The best part is still too come, clicking through the 10 or so questions, where the preselected option is the always the bad one regarding privacy, and the "good" one is a compromise at best.
It's horrifying what data harvesting engines most OSs have become. I remember being so outraged when I learned that Ubuntu's default MOTD phones home with a couple of pieces of hardware info that I switched distros (the ever growing use of snaps was also a factor). Windows seems like it needs a complete medical history just to "offer" a sign in prompt.
When the MOTD became just advertisements was enough for me. I get that it's all within the ecosystem, but my terminal is not a space for you to advertise...
One of our customers has a Lenovo with an i7 10th gen and 16gb of memory. Booting up takes about 5 minutes on an NVMe drive and using our application, based on Microsoft Access, takes literal years to save an entry.
I have an E495 with an SATA SSD, a cheap one at that, and it takes Arch (btw) about 5 seconds to get to SDDM login and about 7 seconds from login to usable Plasma desktop.
I used a VM to install Windows 10 the other day and the installation process alone was enough to remind me why Windows 10 will be my last Windows, Navigating 20 questions then having to uninstall about 30 apps some of which will reinstall at next update, Infuriating tbh. I seem to have settled with Mint Cinnamon, It's been working perfectly.
God, I just did the set up new laptop process on Sunday; I completely forgot how insanely long everything takes to set up, update, configure, etc. Linux SBC, maybe an hour end to end; install, update, all my configs neatly in a file, ready to be copied over. Regular Linux: two hours end to end at most. You just do not appreciate the beauty of apt update/apt install quite as much as the moment you are confronted with a new Windows install.
Windows? Pretty much most of Sunday afternoon and evening. First the Dell updates, then the driver updates, then the pre-installed program updates, then the Windows updates (though not in that order and not all at once, because predictability what is that). Then I could actually start adding my programs and configuring it, and oh boy.

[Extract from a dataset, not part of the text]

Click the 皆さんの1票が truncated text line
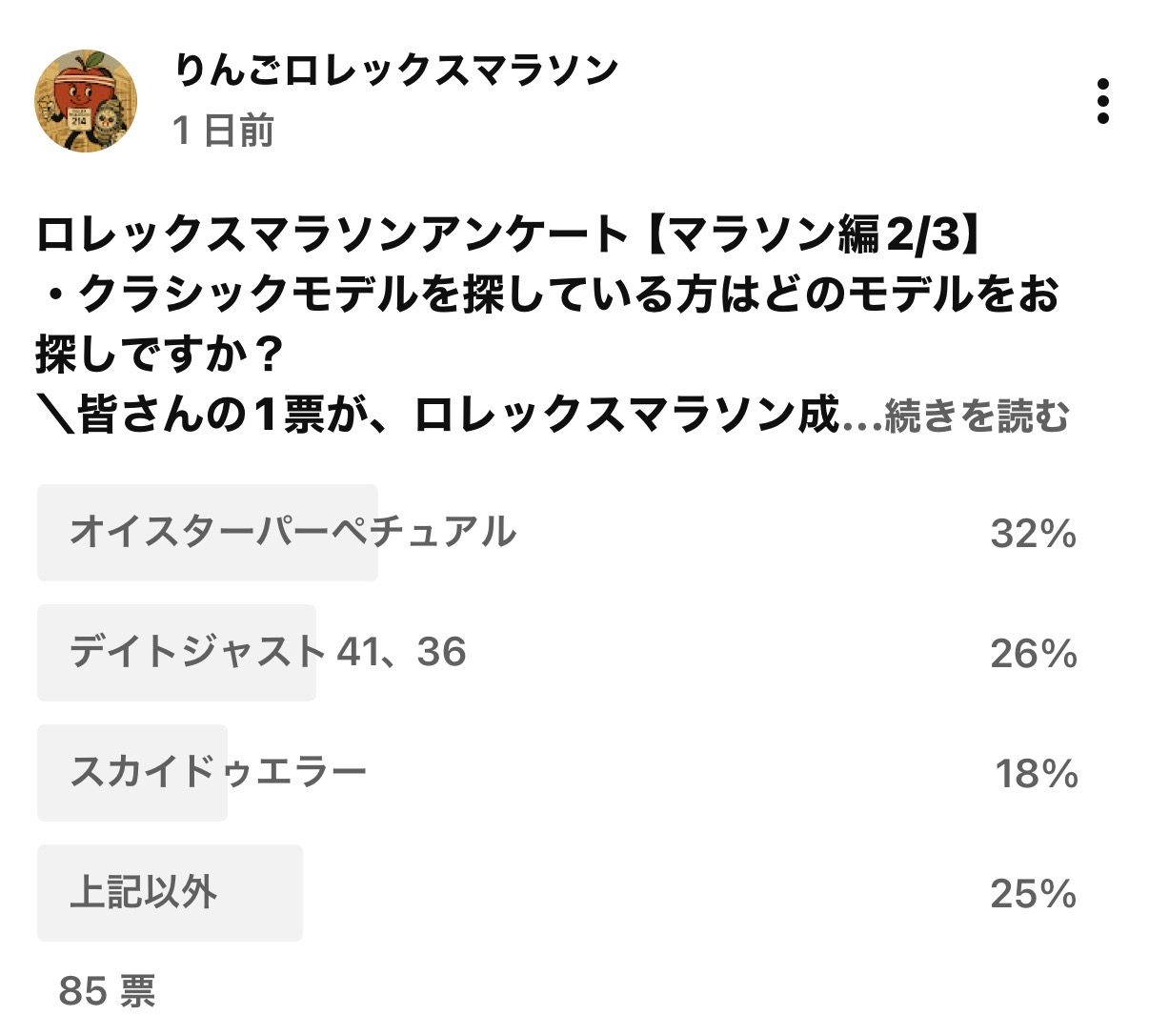pyautogui.click(x=438, y=416)
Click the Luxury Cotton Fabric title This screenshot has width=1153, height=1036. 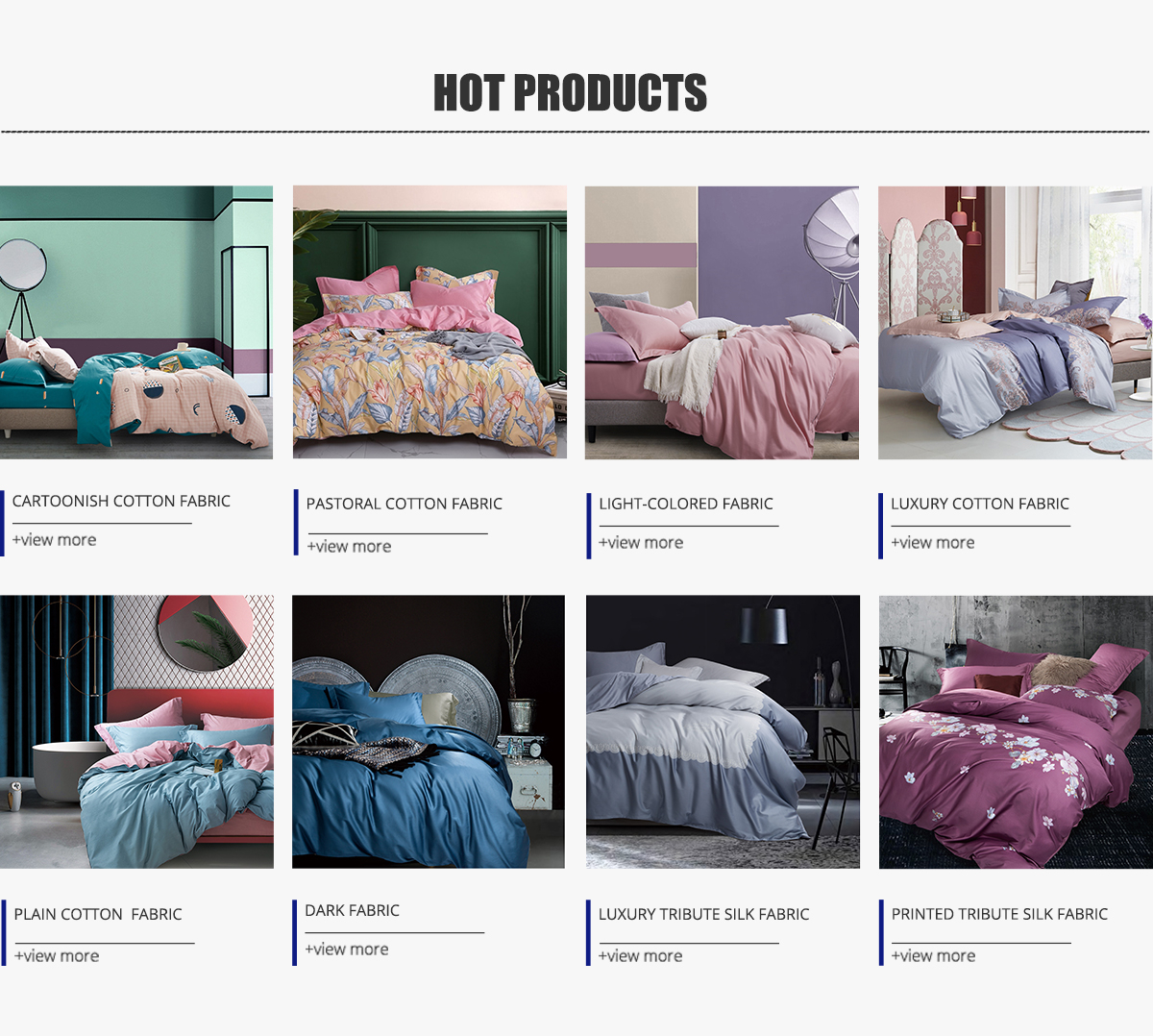point(979,504)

Just my base configuration for Office--that being each individual program in the suite, God knows--required a hunting expedition and a lot of googling to track everything down in multiple locations and I still had to do a lot of it manually; putty and kitty required copying bits of the registry; calibre I gave up as it was less work to do it myself from memory; firefox was the only thing I could just copy and paste a folder and be entirely done. That part was nice. Every other program I needed I had to track down and install separately then hunt up configs in multiple locations and Windows kept interrupting the process because oh, we forgot, here's more updates and one to three restarts. Why?
And Windows 11's start menu is just insulting; talk about salt in the wound.

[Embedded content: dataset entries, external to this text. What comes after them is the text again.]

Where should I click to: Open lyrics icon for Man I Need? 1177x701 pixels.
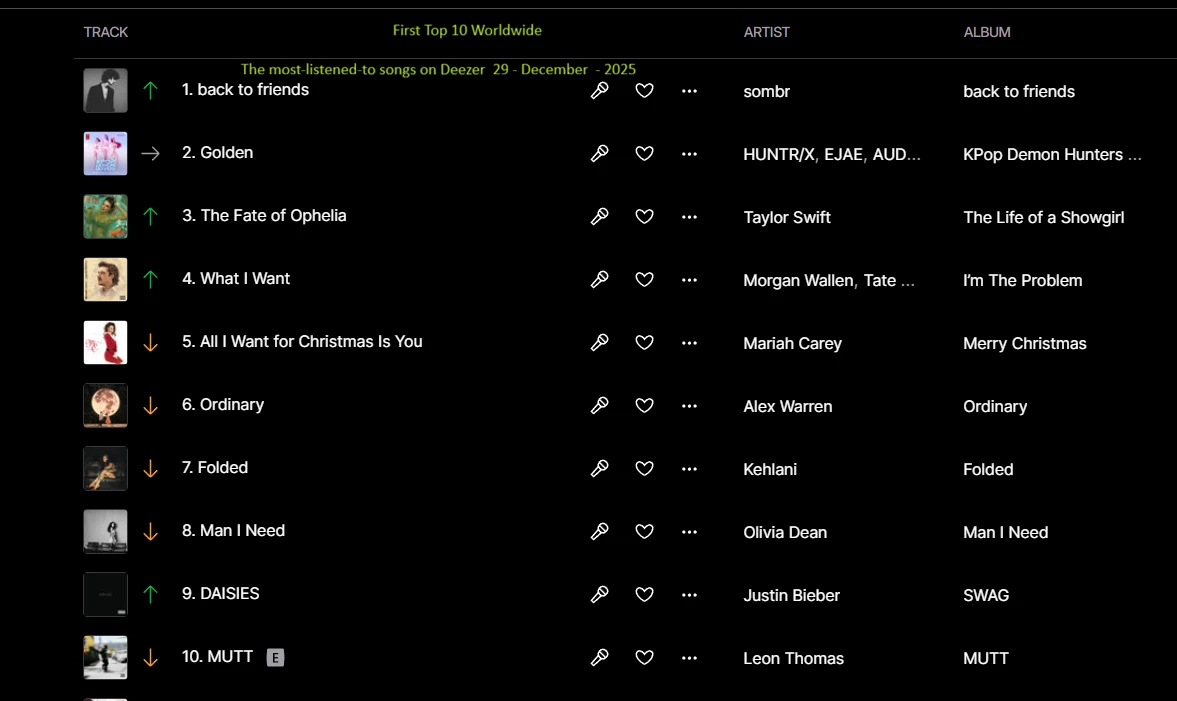[600, 532]

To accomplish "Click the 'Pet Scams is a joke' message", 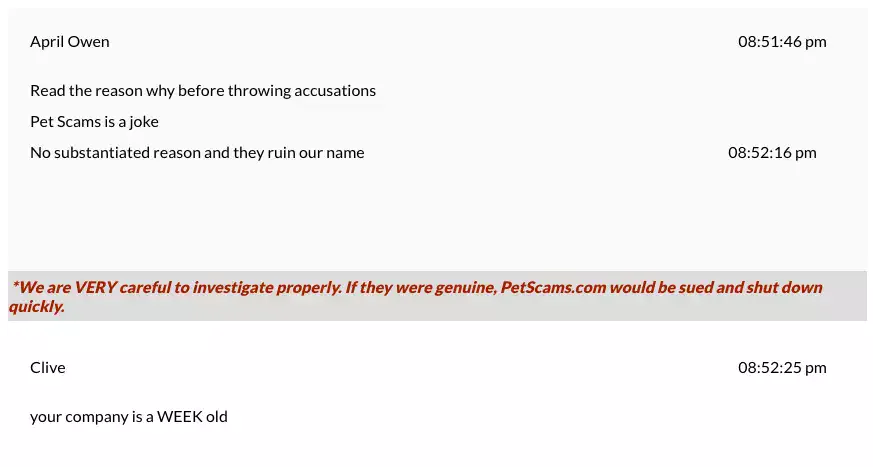I will 94,122.
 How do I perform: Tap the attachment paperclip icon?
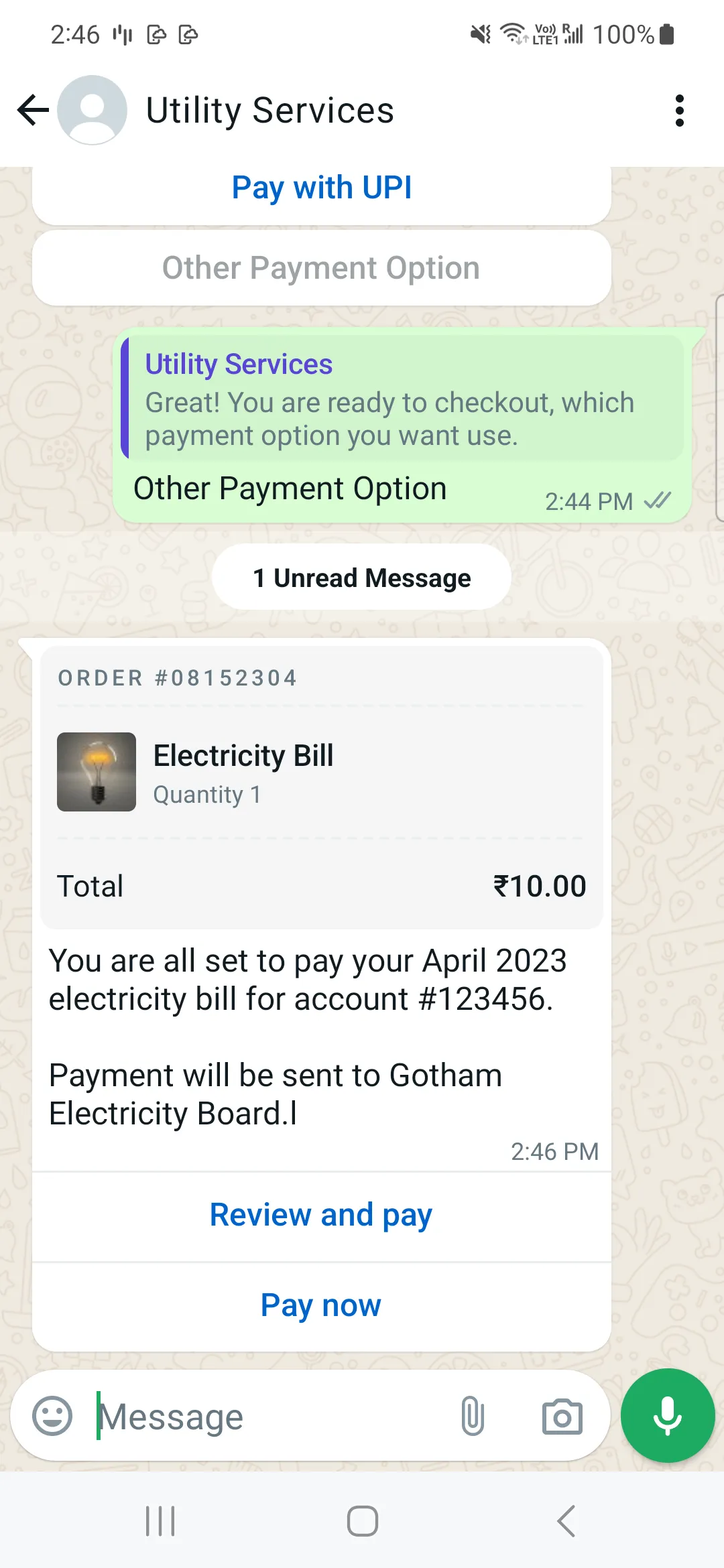[x=473, y=1416]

5 minutes is about as long as it took to download that mammoth 2MB jpg from this struggling Lemmy server.
Seriously though, I can download an ISO, flash it to USB, boot up and do an entire system install in less than 15 minutes. The only limiting factor is the speed of the internet.

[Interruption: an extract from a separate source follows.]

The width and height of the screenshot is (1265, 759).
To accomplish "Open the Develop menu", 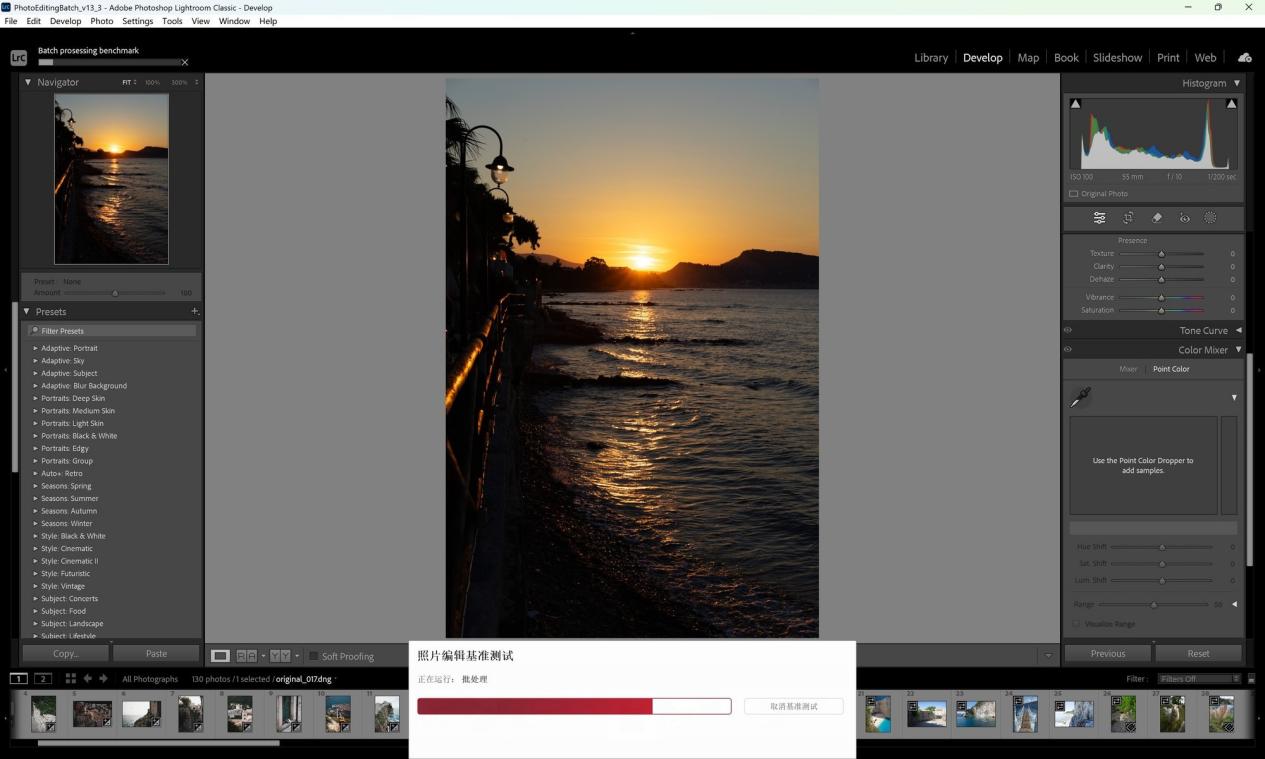I will tap(65, 21).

Honestly one of the biggest reasons I can't go back to Windows.
Something breaks? Here's a cryptic error message, your options are google and hope someone knows a registry hack, or just deal with it and let daddy microsoft dictate your computing experience.
Linux? Here's an error message, error code, logs upon logs, crash dump, forum of people who can help, and stack trace...
Not to be a downer here, but after a couple minutes I just hold the power button down and make it go to sleep. Linux has given me similar issues too and I also hold its power button down. My bigger reason for switching is all the privacy invasive stuff and bloat.
*Definitely not in the business field, here! Haven't seen one of those sexy things since my old Gateway laptop in the mid 2000s. Miss those little guys, glad to see they're still around
Edit: ***I AM
I am not in the business field! I'm not saying anyone is wrong.